_Directions for this task_. All of the data below should be written out exactly.

Collected data entries
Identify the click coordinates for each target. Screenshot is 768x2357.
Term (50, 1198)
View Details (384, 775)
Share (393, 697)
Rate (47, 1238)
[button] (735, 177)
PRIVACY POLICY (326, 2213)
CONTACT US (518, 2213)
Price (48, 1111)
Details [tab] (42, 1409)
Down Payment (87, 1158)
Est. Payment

_Finished exercise_.
Identify the click coordinates for each target. Screenshot is 768x2357.
Term (50, 1198)
View Details (384, 775)
Share (393, 697)
Rate (47, 1238)
[button] (735, 177)
PRIVACY POLICY (326, 2213)
CONTACT US (518, 2213)
Price (48, 1111)
Details [tab] (42, 1409)
Down Payment (87, 1158)
Est. Payment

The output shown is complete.